For many years, SCW was the home promotion of Pittsburgh "legends" such as Lord Zoltan and T. Rantula as well as many prominent indy stars in the region including Cueball Carmichael, Dennis Gregory, Lou Marconi, Jimmy Cicero, Frank Stalletto, Tom Brandi, Mike Quackenbush, Reckless Youth, and The Bad Street Boys (Joey Matthews and Christian York). The promotion also regularly featured talent from Extreme Championship Wrestling. Future ECW stars Julio Dinero, Stevie Richards, and The Blue Meanie all started their careers in SCW. Unlike its Philadelphia counterpart, however, the promotion had a much more "family friendly" atmosphere. In addition, SCW co-hosted the original Deaf Wrestlefest benefit shows with Lord Zoltan for the Western Pennsylvania School for the Deaf from 1994 to 2000.

==History==

===Early years===
Steel City Wrestling was started by Norm Connors in the fall of 1994. On October 8, 1994, the promotion crowned its first heavyweight champion in Connellsville, Pennsylvania, when T. Rantula defeated Shane Douglas in a 4-man tournament final. Lord Zoltan also beat Scott McKeever for the SCW Light Heavyweight Championship. Two weeks earlier, at an ACW show in Munhall, Lou Marconi and Dereck Stone had won the SCW Tag Team Championship after defeating Beauty & The Beast (Frank Stalletto and Futureshock). That same year, SCW co-hosted the first of Lord Zoltan's Deaf Wrestlefest shows for the Western Pennsylvania School for the Deaf in Edgewood, Pennsylvania. The event would become an annual supercard for the promotion, attracting many former National Wrestling Alliance and World Wrestling Federation alumni, as well as top indy stars, and became the school's most important fundraiser during its original 6-year run. Connors, who had performed as "heel" manager Notorious Norm on the local independent circuit, was able to use his connections to bring in legendary WWF wrestlers such as King Kong Bundy, Koko B. Ware, Virgil, and "Superfly" Jimmy Snuka and pitted them against local stars. Bundy, and future WWE Superstar Mick Foley in particular, would agree to wrestle on SCW shows at a reduced cost due to their personal friendship with Connors. This was critical to SCW's early success as "big name" wrestlers could often bring in thousands of dollars for an independent show.

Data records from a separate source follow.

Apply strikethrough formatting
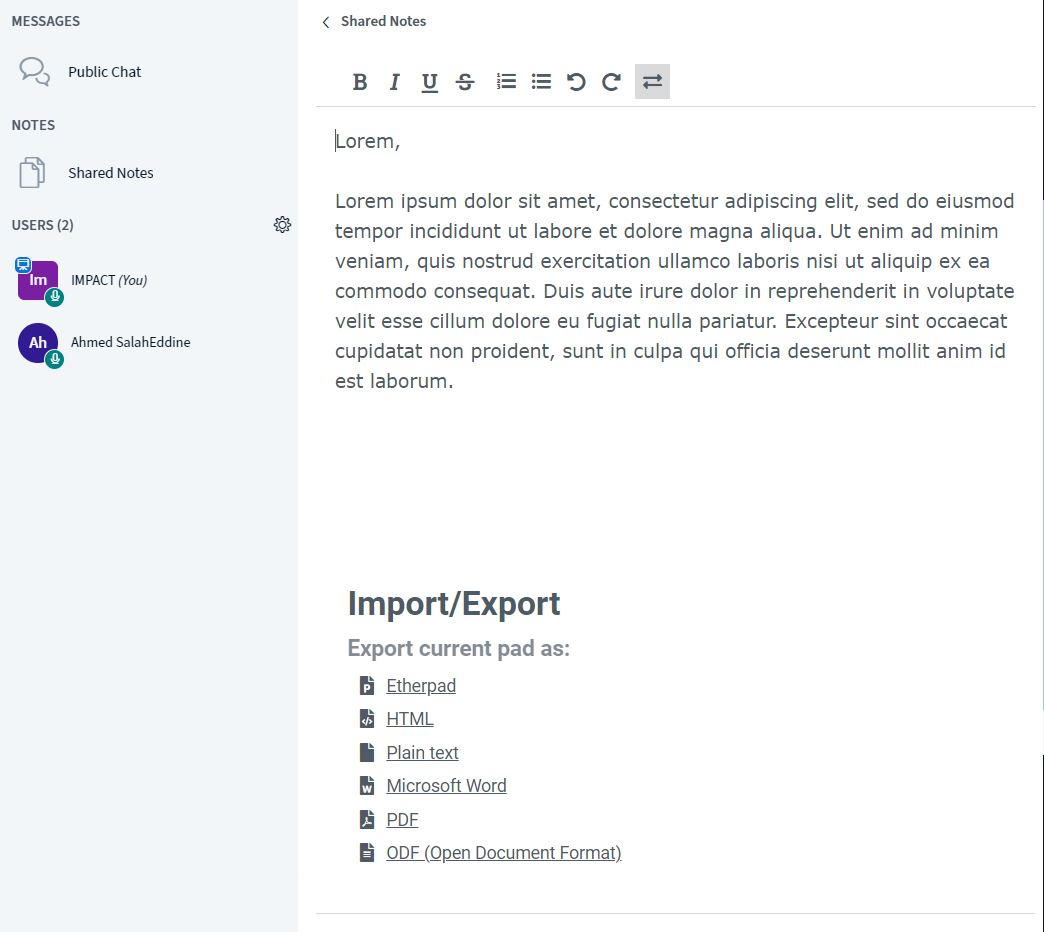The image size is (1044, 932). point(465,82)
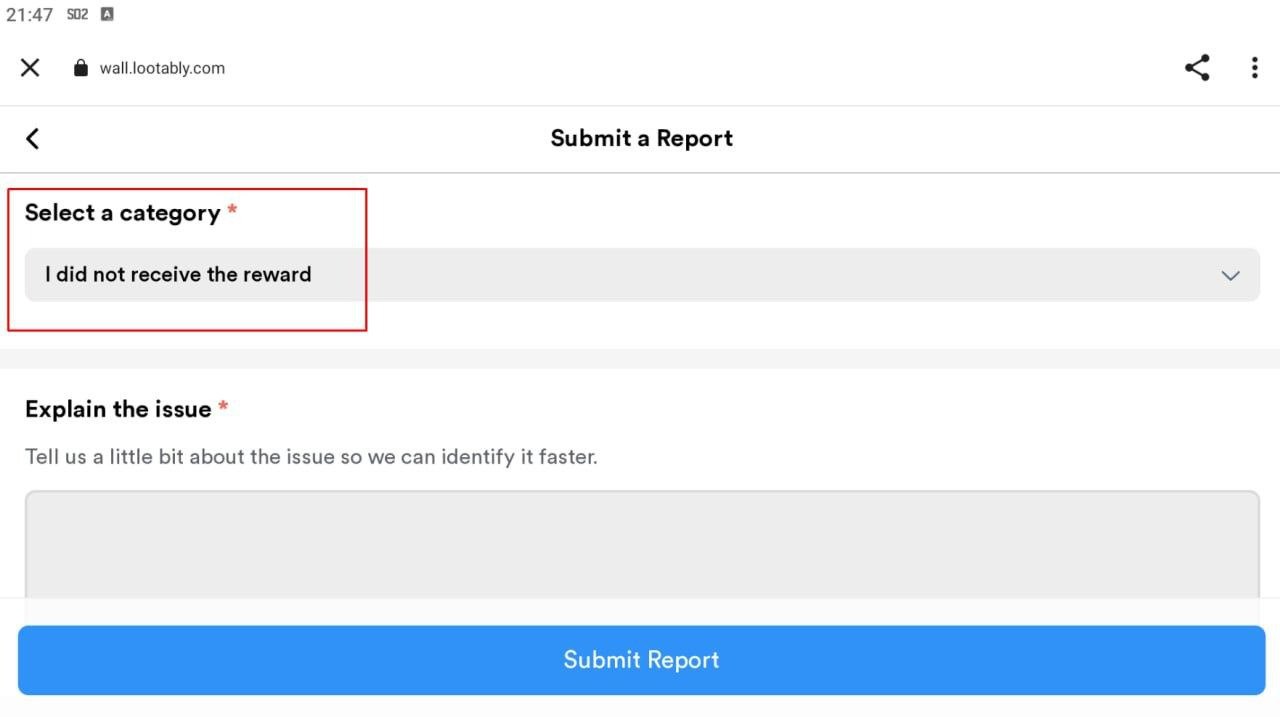Open the three-dot overflow menu
Screen dimensions: 1280x717
(x=1254, y=67)
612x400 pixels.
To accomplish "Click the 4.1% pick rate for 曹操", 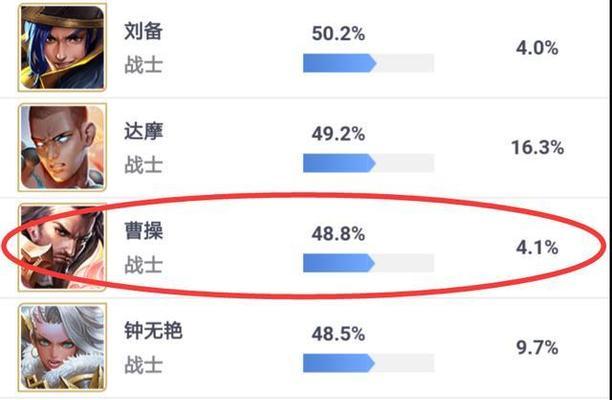I will point(537,248).
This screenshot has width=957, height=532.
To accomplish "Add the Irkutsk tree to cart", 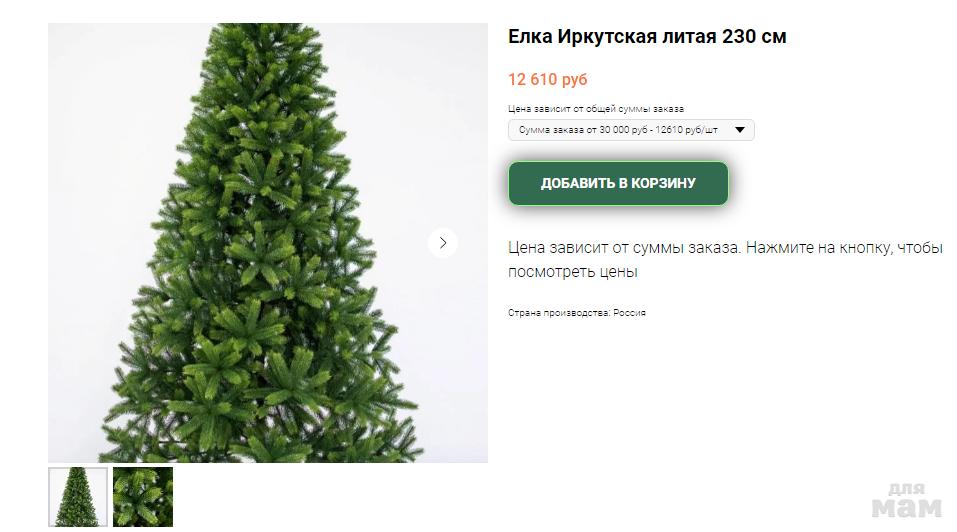I will [618, 183].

===Cooperation with Extreme Championship Wrestling===
SCW often cooperated with Extreme Championship Wrestling, another local up-and-coming promotion out of Philadelphia, and regularly featured ECW talent. SCW was among the early independent promotions Cactus Jack wrestled for, in between ECW and Japan, and ended T. Rantula's first title reign in New Castle on March 19, 1995. A number of ECW wrestlers were directly involved in SCW storylines. On October 21, 1995, Stevie Richards turned on Frank Stalletto, attacking him with Raven, immediately after winning the SCW tag team titles from Black & Blue (Black Cat and Lou Marconi) in Connellsville. SCW mainstays Marconi and Stalletto won the titles from Stevie Richards and Brian Rollins in St. Mary's, Pennsylvania, a month later. They would go on to become one of SCW's most successful tag teams. Mikey Whipwreck and Pablo Marquez also battled each other during the show to earn a title shot at light heavyweight champion Lord Zoltan.

That same year, The Blue Meanie attracted the attention of Raven and Stevie Richards while working at a 2-day SCW event in Pittsburgh. Raven had the idea that the unusual-looking wrestler would be perfect as a "lackey" of Stevie Richards, who was his own comic sidekick in ECW, and brought him to Philadelphia as a member of Raven's Nest. The Blue Meanie and Richards continued appearing in SCW and regained the SCW Tag Team Championship at Deaf Wrestlefest 1996. They held the belts for nearly two years before the title was vacated due to an injury suffered by Richards.

===Connors-Lazarchik partnership===
These early SCW shows ran sporadically due to Connors activity as a wrestling manager on the independent circuit and, specifically, his commitments to the National Wrestling Alliance-affiliated Pro Wrestling eXpress. In April 1996, Connors met Andrew Lazarchik, then a student at LaRoche College, at a wrestling show Carlynton High School. This chance meeting would be the beginning of a four-year partnership between the two men. Lazarchik joined Connors in PWX as a color commentator on its late-night television show. On September 21, 1997, an interpromotional PWX-SCW show was held at Pittsburgh's Sullivan Hall. At the end of that year, Connors and Lazarchik left the company due to creative differences with PWX management. They decided to run SCW full-time and began promoting shows in January 1998. Connors, still retaining ownership of the promotion, was the head booker and wrote the majority of the storylines. As vice president, Lazarchik handled the promotional side of the company by overseeing advertising and designing promotional material. Both men were also active SCW performers. Connors, continuing his "gimmick" as manager Notorious Norm, had an on-air role as SCW President while Lazarchik became "heel" manager "Hot Shot" Drew Lazario.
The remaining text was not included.